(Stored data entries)
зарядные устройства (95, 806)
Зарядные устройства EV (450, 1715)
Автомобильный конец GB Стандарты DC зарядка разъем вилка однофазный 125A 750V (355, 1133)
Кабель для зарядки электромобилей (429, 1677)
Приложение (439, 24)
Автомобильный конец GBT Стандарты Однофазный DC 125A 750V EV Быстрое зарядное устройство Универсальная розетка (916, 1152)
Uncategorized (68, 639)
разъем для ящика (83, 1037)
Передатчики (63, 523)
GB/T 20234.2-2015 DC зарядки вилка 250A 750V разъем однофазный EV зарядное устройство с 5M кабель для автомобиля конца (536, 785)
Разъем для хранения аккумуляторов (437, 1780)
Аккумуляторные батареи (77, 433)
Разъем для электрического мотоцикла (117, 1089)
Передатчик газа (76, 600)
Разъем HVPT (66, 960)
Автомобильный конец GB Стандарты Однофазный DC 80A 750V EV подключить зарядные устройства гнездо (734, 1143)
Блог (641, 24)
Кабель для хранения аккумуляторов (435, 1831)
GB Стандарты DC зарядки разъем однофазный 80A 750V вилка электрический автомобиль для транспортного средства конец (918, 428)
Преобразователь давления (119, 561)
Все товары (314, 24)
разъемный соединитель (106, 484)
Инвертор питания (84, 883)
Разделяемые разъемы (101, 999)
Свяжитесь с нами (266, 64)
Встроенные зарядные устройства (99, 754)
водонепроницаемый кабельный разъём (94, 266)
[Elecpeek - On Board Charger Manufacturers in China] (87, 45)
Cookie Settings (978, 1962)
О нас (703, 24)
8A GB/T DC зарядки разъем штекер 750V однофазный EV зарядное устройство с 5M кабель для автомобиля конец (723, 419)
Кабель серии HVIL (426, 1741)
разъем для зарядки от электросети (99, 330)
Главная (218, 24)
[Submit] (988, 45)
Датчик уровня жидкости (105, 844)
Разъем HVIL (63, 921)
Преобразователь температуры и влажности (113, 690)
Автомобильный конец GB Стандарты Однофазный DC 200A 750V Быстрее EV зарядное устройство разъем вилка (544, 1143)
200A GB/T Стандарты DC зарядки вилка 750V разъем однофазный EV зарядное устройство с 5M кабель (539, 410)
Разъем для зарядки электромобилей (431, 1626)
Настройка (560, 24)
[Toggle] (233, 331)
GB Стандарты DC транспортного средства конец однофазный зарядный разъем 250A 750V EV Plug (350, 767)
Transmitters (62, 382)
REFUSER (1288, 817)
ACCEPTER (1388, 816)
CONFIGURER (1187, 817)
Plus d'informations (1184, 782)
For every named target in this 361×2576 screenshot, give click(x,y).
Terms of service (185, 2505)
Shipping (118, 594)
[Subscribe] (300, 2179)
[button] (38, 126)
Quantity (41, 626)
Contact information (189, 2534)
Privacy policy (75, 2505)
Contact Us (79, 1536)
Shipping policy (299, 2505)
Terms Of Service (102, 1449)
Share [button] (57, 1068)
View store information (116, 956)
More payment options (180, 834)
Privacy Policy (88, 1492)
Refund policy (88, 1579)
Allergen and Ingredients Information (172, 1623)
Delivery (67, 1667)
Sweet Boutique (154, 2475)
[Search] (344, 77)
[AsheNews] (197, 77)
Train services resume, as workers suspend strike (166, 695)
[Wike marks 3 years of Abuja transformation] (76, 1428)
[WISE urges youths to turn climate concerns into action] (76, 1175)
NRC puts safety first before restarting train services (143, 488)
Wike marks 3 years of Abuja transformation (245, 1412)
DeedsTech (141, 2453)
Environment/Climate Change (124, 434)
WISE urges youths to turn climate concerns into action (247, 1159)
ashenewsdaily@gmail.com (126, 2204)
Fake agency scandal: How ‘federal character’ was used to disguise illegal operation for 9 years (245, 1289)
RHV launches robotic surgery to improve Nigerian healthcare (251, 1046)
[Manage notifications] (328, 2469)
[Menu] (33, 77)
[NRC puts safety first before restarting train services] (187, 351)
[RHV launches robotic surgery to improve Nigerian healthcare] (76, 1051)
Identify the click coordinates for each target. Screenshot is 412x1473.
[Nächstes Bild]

### About this exercise:
The output should be a character-exact copy of all entries.

### Task answer:
зарядные устройства (95, 806)
Зарядные устройства EV (450, 1715)
Автомобильный конец GB Стандарты DC зарядка разъем вилка однофазный 125A 750V (355, 1133)
Кабель для зарядки электромобилей (429, 1677)
Приложение (439, 24)
Автомобильный конец GBT Стандарты Однофазный DC 125A 750V EV Быстрое зарядное устройство Универсальная розетка (916, 1152)
Uncategorized (68, 639)
разъем для ящика (83, 1037)
Передатчики (63, 523)
GB/T 20234.2-2015 DC зарядки вилка 250A 750V разъем однофазный EV зарядное устройство с 5M кабель для автомобиля конца (536, 785)
Разъем для хранения аккумуляторов (437, 1780)
Аккумуляторные батареи (77, 433)
Разъем для электрического мотоцикла (117, 1089)
Передатчик газа (76, 600)
Разъем HVPT (66, 960)
Автомобильный конец GB Стандарты Однофазный DC 80A 750V EV подключить зарядные устройства гнездо (734, 1143)
Блог (641, 24)
Кабель для хранения аккумуляторов (435, 1831)
GB Стандарты DC зарядки разъем однофазный 80A 750V вилка электрический автомобиль для транспортного средства конец (918, 428)
Преобразователь давления (119, 561)
Все товары (314, 24)
разъемный соединитель (106, 484)
Инвертор питания (84, 883)
Разделяемые разъемы (101, 999)
Свяжитесь с нами (266, 64)
Встроенные зарядные устройства (99, 754)
водонепроницаемый кабельный разъём (94, 266)
[Elecpeek - On Board Charger Manufacturers in China] (87, 45)
Cookie Settings (978, 1962)
О нас (703, 24)
8A GB/T DC зарядки разъем штекер 750V однофазный EV зарядное устройство с 5M кабель для автомобиля конец (723, 419)
Кабель серии HVIL (426, 1741)
разъем для зарядки от электросети (99, 330)
Главная (218, 24)
[Submit] (988, 45)
Датчик уровня жидкости (105, 844)
Разъем HVIL (63, 921)
Преобразователь температуры и влажности (113, 690)
Автомобильный конец GB Стандарты Однофазный DC 200A 750V Быстрее EV зарядное устройство разъем вилка (544, 1143)
200A GB/T Стандарты DC зарядки вилка 750V разъем однофазный EV зарядное устройство с 5M кабель (539, 410)
Разъем для зарядки электромобилей (431, 1626)
Настройка (560, 24)
[Toggle] (233, 331)
GB Стандарты DC транспортного средства конец однофазный зарядный разъем 250A 750V EV Plug (350, 767)
Transmitters (62, 382)
REFUSER (1288, 817)
ACCEPTER (1388, 816)
CONFIGURER (1187, 817)
Plus d'informations (1184, 782)
For every named target in this 361×2576 screenshot, give click(x,y).
Terms of service (185, 2505)
Shipping (118, 594)
[Subscribe] (300, 2179)
[button] (38, 126)
Quantity (41, 626)
Contact information (189, 2534)
Privacy policy (75, 2505)
Contact Us (79, 1536)
Shipping policy (299, 2505)
Terms Of Service (102, 1449)
Share [button] (57, 1068)
View store information (116, 956)
More payment options (180, 834)
Privacy Policy (88, 1492)
Refund policy (88, 1579)
Allergen and Ingredients Information (172, 1623)
Delivery (67, 1667)
Sweet Boutique (154, 2475)
[Search] (344, 77)
[AsheNews] (197, 77)
Train services resume, as workers suspend strike (166, 695)
[Wike marks 3 years of Abuja transformation] (76, 1428)
[WISE urges youths to turn climate concerns into action] (76, 1175)
NRC puts safety first before restarting train services (143, 488)
Wike marks 3 years of Abuja transformation (245, 1412)
DeedsTech (141, 2453)
Environment/Climate Change (124, 434)
WISE urges youths to turn climate concerns into action (247, 1159)
ashenewsdaily@gmail.com (126, 2204)
Fake agency scandal: How ‘federal character’ was used to disguise illegal operation for 9 years (245, 1289)
RHV launches robotic surgery to improve Nigerian healthcare (251, 1046)
[Manage notifications] (328, 2469)
[Menu] (33, 77)
[NRC puts safety first before restarting train services] (187, 351)
[RHV launches robotic surgery to improve Nigerian healthcare] (76, 1051)
Identify the click coordinates for each target. Screenshot is 412x1473.
[Nächstes Bild]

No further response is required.